[Records from a collection]
------------------------------------------------------------

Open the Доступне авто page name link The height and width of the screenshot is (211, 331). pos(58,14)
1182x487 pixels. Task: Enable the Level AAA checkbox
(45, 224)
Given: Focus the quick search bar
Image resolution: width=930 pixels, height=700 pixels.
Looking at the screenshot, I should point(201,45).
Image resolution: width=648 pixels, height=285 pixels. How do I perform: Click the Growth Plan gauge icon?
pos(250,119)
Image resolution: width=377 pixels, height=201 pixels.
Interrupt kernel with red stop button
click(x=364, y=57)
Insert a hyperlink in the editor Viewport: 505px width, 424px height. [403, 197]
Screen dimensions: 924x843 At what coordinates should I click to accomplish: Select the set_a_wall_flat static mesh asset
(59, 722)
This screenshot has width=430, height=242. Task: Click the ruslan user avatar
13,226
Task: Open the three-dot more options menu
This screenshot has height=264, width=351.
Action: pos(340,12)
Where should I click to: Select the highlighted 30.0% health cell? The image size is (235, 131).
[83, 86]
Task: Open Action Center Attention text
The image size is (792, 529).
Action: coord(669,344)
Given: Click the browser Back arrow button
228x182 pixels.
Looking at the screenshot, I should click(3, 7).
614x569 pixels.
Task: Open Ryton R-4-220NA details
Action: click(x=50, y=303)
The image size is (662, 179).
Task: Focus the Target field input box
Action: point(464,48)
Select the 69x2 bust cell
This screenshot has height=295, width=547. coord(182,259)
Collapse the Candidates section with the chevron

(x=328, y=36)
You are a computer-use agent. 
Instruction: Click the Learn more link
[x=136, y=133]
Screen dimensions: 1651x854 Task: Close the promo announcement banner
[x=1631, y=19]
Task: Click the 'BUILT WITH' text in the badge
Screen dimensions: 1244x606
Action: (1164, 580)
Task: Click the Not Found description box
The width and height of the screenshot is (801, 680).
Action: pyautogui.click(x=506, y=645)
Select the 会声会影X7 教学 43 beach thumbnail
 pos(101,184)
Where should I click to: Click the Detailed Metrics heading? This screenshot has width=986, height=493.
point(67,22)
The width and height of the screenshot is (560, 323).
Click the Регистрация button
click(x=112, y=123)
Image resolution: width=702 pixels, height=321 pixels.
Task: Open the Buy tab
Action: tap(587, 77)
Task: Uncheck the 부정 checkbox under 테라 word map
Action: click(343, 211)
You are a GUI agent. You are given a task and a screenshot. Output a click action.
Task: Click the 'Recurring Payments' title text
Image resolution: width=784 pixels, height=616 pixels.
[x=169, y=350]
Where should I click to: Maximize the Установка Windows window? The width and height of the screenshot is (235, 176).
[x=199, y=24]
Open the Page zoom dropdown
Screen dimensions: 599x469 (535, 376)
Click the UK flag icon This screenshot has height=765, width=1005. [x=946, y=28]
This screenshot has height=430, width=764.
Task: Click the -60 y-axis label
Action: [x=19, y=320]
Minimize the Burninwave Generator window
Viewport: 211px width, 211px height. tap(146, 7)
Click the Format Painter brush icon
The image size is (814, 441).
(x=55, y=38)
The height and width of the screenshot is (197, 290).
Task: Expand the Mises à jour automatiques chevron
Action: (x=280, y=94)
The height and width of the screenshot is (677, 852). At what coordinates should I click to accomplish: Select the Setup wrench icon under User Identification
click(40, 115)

------------------------------------------------------------

Look above and repeat, character for character, the lines from the first one to the line with "Insert a hyperlink", counting both.

Exercise output:
Open the Доступне авто page name link The height and width of the screenshot is (211, 331). pos(58,14)
1182x487 pixels. Task: Enable the Level AAA checkbox
(45, 224)
Given: Focus the quick search bar
Image resolution: width=930 pixels, height=700 pixels.
Looking at the screenshot, I should point(201,45).
Image resolution: width=648 pixels, height=285 pixels. How do I perform: Click the Growth Plan gauge icon?
pos(250,119)
Image resolution: width=377 pixels, height=201 pixels.
Interrupt kernel with red stop button
click(x=364, y=57)
Insert a hyperlink in the editor Viewport: 505px width, 424px height. [403, 197]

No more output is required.